Article:
■ ■ ■ ■ ■
Convex traffic having downtime

Incident Report for Convex

Postmortem

From around 5:18am to 5:54am Pacific (12:18pm to 12:54pm UTC), Convex had a 36 min period of intermittent downtime that affected all Convex services.

The specific issue was a cascading failure in our traffic layer. We had a traffic node (Caddy) run out of memory due to an unforeseen load spike and instead of just being restarted/replaced this node was marked as permanently down by our container management layer (Nomad) which led to the issue propagating to all traffic servers.

Since the incident we've more than doubled the size of our traffic layer, fixed the failover behavior which led to nodes staying failed after OOMing, and will be investigating alternative traffic services.

As always data was safe during this incident but we really apologize for the availability impact during that time period.

Posted Sep 20, 2025 - 20:43 UTC

Resolved

This incident has been resolved.
Posted Sep 20, 2025 - 13:15 UTC

Monitoring

An unexpected traffic pattern overloaded some of our services, causing intermittent unavailability across Convex instances. We've added extra capacity and are monitoring to ensure that the system is stable.
Posted Sep 20, 2025 - 12:57 UTC

Investigating

We are currently investigating this issue.
Posted Sep 20, 2025 - 12:18 UTC
■ ■ ■ ■ ■
Problem statement: Please transcribe the Convex incident report from "This incident has" up to and including "investigating this issue.". The data that comes next has no connection to the Convex incident report.

Data section:
■ ■ ■ ■ ■
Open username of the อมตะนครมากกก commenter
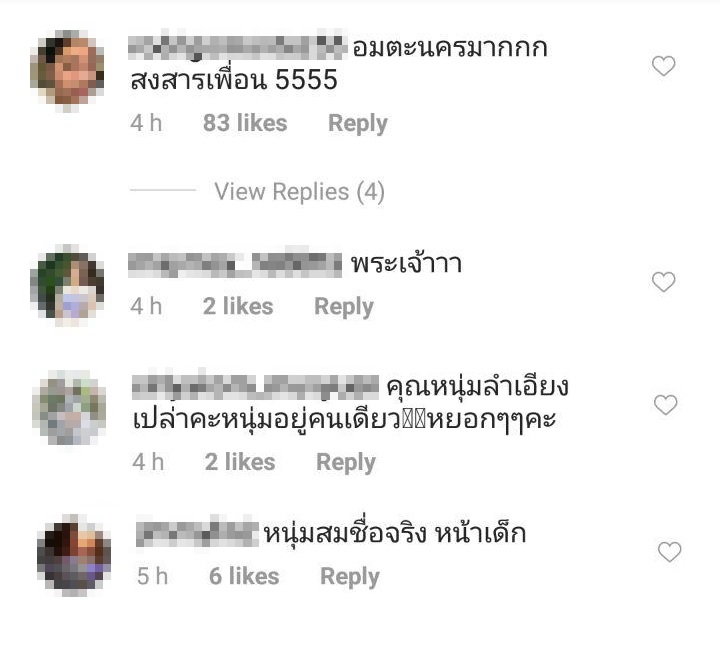 [x=237, y=45]
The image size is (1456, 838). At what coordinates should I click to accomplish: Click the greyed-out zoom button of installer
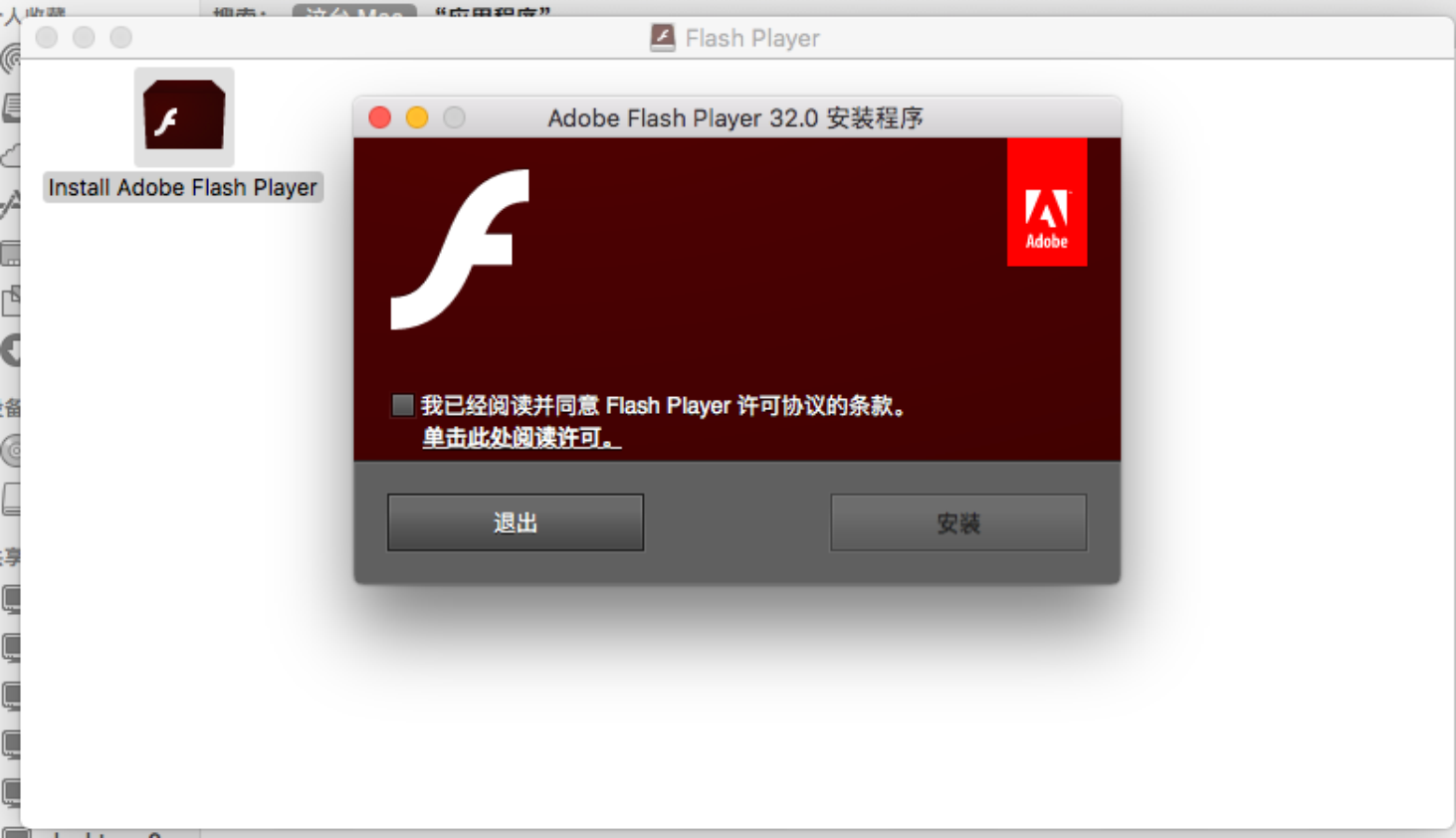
■ ■ ■ ■ ■
Output of the exercise:
This incident has been resolved.
Posted Sep 20, 2025 - 13:15 UTC

Monitoring

An unexpected traffic pattern overloaded some of our services, causing intermittent unavailability across Convex instances. We've added extra capacity and are monitoring to ensure that the system is stable.
Posted Sep 20, 2025 - 12:57 UTC

Investigating

We are currently investigating this issue.